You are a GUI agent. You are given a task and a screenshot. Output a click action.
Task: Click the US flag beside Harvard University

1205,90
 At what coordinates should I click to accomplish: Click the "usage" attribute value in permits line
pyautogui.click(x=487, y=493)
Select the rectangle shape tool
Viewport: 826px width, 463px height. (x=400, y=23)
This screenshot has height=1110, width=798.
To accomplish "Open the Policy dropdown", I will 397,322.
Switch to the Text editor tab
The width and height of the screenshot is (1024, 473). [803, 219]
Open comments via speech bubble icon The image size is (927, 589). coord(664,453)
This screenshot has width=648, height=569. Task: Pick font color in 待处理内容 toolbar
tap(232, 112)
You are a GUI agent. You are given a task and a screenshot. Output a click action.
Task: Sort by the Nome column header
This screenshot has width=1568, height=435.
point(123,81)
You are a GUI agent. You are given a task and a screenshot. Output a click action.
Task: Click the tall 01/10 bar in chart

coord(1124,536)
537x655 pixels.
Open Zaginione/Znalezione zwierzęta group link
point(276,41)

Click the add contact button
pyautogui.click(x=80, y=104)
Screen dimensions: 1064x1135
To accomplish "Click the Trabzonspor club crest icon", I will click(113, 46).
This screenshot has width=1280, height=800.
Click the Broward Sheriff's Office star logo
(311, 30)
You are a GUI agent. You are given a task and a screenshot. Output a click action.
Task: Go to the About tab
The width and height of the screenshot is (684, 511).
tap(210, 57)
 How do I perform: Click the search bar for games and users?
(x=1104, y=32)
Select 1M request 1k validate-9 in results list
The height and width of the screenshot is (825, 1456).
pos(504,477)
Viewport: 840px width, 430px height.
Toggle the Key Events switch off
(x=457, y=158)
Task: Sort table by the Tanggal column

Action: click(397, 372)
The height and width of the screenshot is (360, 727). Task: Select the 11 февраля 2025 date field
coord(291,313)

┄┄┄┄┄┄

ABOUT THIS EXERCISE » Every entry, from first to last, is to be reproduced exactly.

OUTPUT FOR THIS EXERCISE »
You are a GUI agent. You are given a task and a screenshot. Output a click action.
Task: Click the US flag beside Harvard University

1205,90
 At what coordinates should I click to accomplish: Click the "usage" attribute value in permits line
pyautogui.click(x=487, y=493)
Select the rectangle shape tool
Viewport: 826px width, 463px height. (x=400, y=23)
This screenshot has height=1110, width=798.
To accomplish "Open the Policy dropdown", I will 397,322.
Switch to the Text editor tab
The width and height of the screenshot is (1024, 473). [803, 219]
Open comments via speech bubble icon The image size is (927, 589). coord(664,453)
This screenshot has width=648, height=569. Task: Pick font color in 待处理内容 toolbar
tap(232, 112)
You are a GUI agent. You are given a task and a screenshot. Output a click action.
Task: Sort by the Nome column header
This screenshot has width=1568, height=435.
point(123,81)
You are a GUI agent. You are given a task and a screenshot. Output a click action.
Task: Click the tall 01/10 bar in chart

coord(1124,536)
537x655 pixels.
Open Zaginione/Znalezione zwierzęta group link
point(276,41)

Click the add contact button
pyautogui.click(x=80, y=104)
Screen dimensions: 1064x1135
To accomplish "Click the Trabzonspor club crest icon", I will click(113, 46).
This screenshot has width=1280, height=800.
Click the Broward Sheriff's Office star logo
(311, 30)
You are a GUI agent. You are given a task and a screenshot. Output a click action.
Task: Go to the About tab
The width and height of the screenshot is (684, 511).
tap(210, 57)
 How do I perform: Click the search bar for games and users?
(x=1104, y=32)
Select 1M request 1k validate-9 in results list
The height and width of the screenshot is (825, 1456).
pos(504,477)
Viewport: 840px width, 430px height.
Toggle the Key Events switch off
(x=457, y=158)
Task: Sort table by the Tanggal column

Action: click(397, 372)
The height and width of the screenshot is (360, 727). Task: Select the 11 февраля 2025 date field
coord(291,313)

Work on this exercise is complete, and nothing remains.